Cet universalisme, où l’on tient mordicus à ne pas faire de différence entre des citoyens tous égaux en statut, apparaît pas mal plus progressiste que des concepts importés des États-Unis où l’animosité, voire la haine, règne entre les groupes.

Au-delà de ces considérations historiques et identitaires, le débat sur le racisme systémique est contre-productif dans la mesure où il est source de tensions et de divisions en ce qui a trait à un enjeu qui ferait autrement consensus de façon très large dans la société québécoise : la lutte contre le racisme.

C’est au mieux une diversion idéologique aboutissant à des déclarations creuses qui ne sont pas suivies d’actions concrètes. Que l’on pense aux belles paroles de Justin Trudeau dans un dossier autochtone plus pourri que jamais, malgré que le premier ministre canadien soit allé jusqu’à affirmer que les Premières Nations avaient fait l’objet d’un génocide par le pays qu’il dirige.

Speak White

Ce débat est également contre-productif parce qu’il risque de diminuer la sympathie des Québécois pour les problèmes de racisme vécus par certains de leurs compatriotes, la majorité francophone, qui constitue une minorité au sein du Canada, ne se sentant pas respectée dans cette affaire.

Les participants à la manifestation du 31 mai à Montréal contre le racisme – pas seulement celui sévissant aux États-Unis mais également celui existant ici – étaient pour la plupart francophones, comme la majorité des Noirs québécois.

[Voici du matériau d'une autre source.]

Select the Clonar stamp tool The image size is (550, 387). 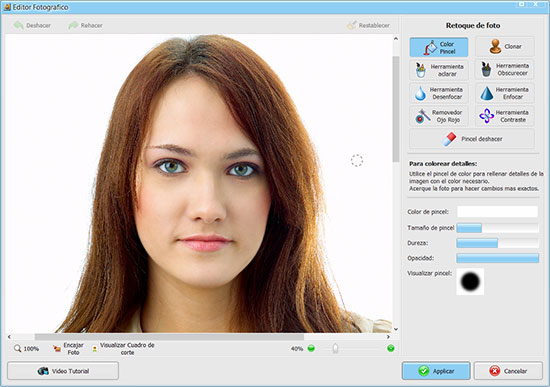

L’absence totale de français dans les pancartes fournies par les organisateurs montrait le manque de respect de ces derniers pour la société distincte québécoise, de même que leur alignement sur les références américaines et canadiennes-anglaises en ce domaine.

Cela rappelait les accusations d’appropriation culturelle, en anglais seulement, contre la pièce SLAV de Robert Lepage il y a deux ans, nouvelle version du Speak White d’autant plus ironique qu’elle prenait place dans une manifestation contre le racisme dans la seule société francophone du continent.

Rapportée par Le Devoir, La Presse et Le Journal de Montréal, cette absence du français fut passée sous silence de façon troublante par la plupart des commentateurs francophones. Plusieurs d’entre eux choisirent plutôt de mettre l’accent, non pas sur le refus du racisme à l’origine de la manifestation, mais bien sur le prétendu racisme systémique de la société québécoise.

Preuve, s’il en était besoin, que cette dernière est désormais pénétrée – plus les élites que le peuple – par un multiculturalisme qui lui était au départ étranger et qui a été en partie adopté en 1982 pour remettre le Québec à sa place.